Protect Act


Our group works with the Massachusetts and Pennsylvania Internet Crimes Against Children (ICAC) Task Forces in several ways. Our primary work has been research that assists in investigations of the sharing and distribution of images of child sexual exploitation. Through a collaborative grant with Clay Shields (Georgetown Univ.) from the National Institute of Justice, we are designing the next generation of technologies that address critical aspects of forensic soundness, evidence collection, and statistical analysis.

Our program has been highlighted in the Dept. of Justice's annual report to congress on child exploitation on the Internet.
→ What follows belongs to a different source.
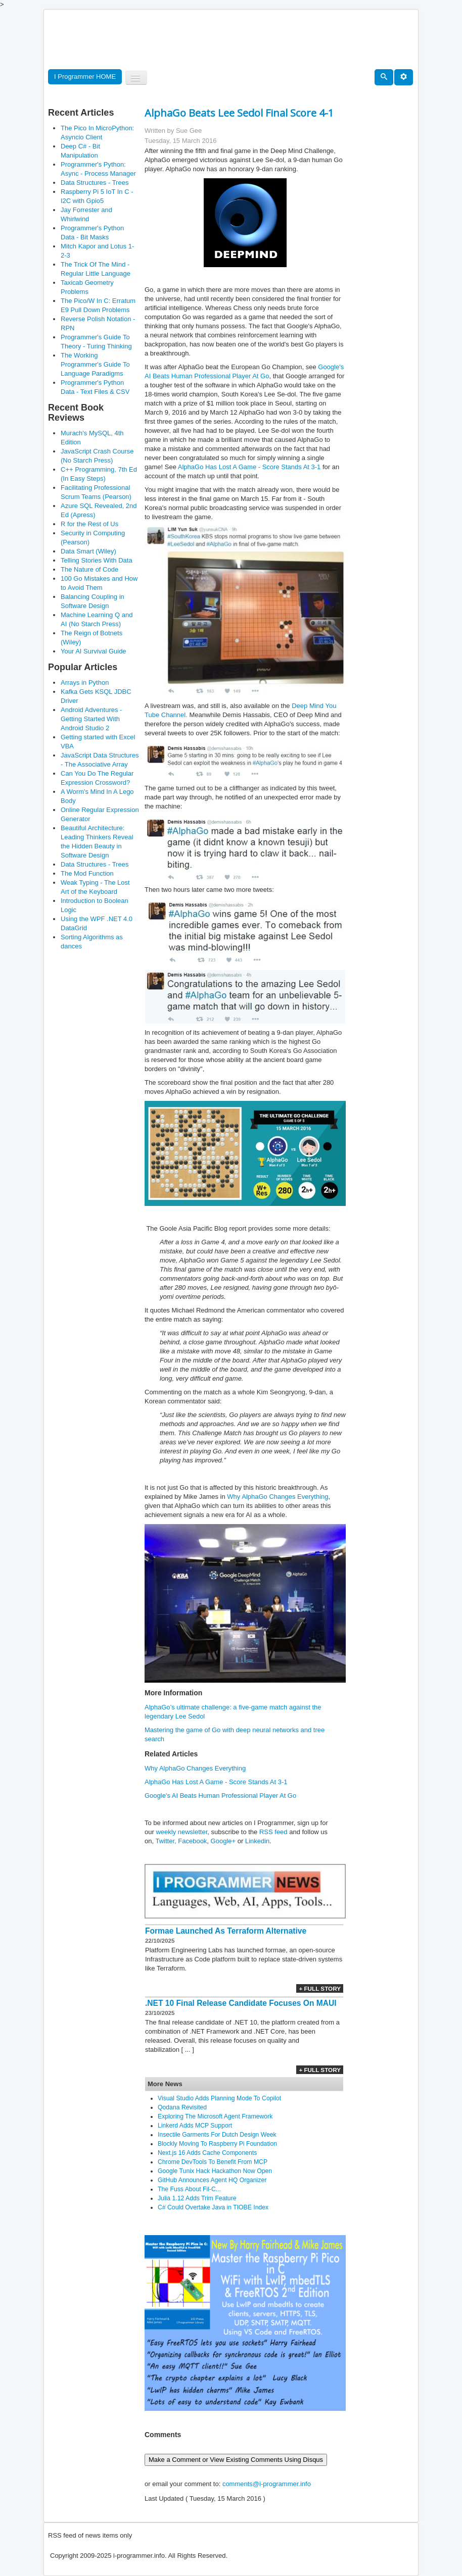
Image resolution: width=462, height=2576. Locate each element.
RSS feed (273, 1832)
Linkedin (257, 1841)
Our research contributions have focused on the challenges of peer-to-peer networking specifically. Relevant papers include:

  • Forensic Investigation of the OneSwarm Anonymous Filesharing System.
    Swagatika Prusty, Brian Neil Levine, and Marc Liberatore Marc Liberatore. To appear in Proc. ACM Conference on Computer and Communications Security (CCS 2011), October 2011. [PDF]

    Abstract: OneSwarm is a system for anonymous p2p file sharing in use by thousands of peers. It aims to provide Onion Routing-like privacy and BitTorrent-like performance. We demonstrate several flaws in OneSwarm's design and implementation through three different attacks available to forensic investigators. First, we prove that the current design is vulnerable to a novel timing attack that allows just two attackers attached to the same target to determine if it is the source of queried content. When attackers comprise 15% of OneSwarm peers, we expect over 90% of remaining peers will be attached to two attackers and therefore vulnerable. Thwarting the attack increases OneSwarm query response times, making them longer than the equivalent in Onion Routing. Second, we show that OneSwarm's vulnerability to traffic analysis by colluding attackers is much greater than was previously reported, and is much worse than Onion Routing. We show for this second attack that when investigators comprise 25% of peers, over 40% of the network can be investigated with 80% precision to find the sources of content. Our examination of the OneSwarm source code found differences with the technical paper that significantly reduce security. For the implementation in use by thousands of people, attackers that comprise 25% of the network can successfully use this second attack against 98% of remaining peers with 95% precision. Finally, we show that a novel application of a known TCP-based attack allows a single attacker to identify whether a neighbor is the source of data or a proxy for it. Users that turn off the default rate-limit setting are exposed. Each attack can be repeated as investigators leave and rejoin the network. All of our attacks are successful in a forensics context: Law enforcement can use them legally ahead of a warrant. Furthermore, private investigators, who have fewer restrictions on their behavior, can use them more easily in pursuit of evidence for such civil suits as copyright infringement.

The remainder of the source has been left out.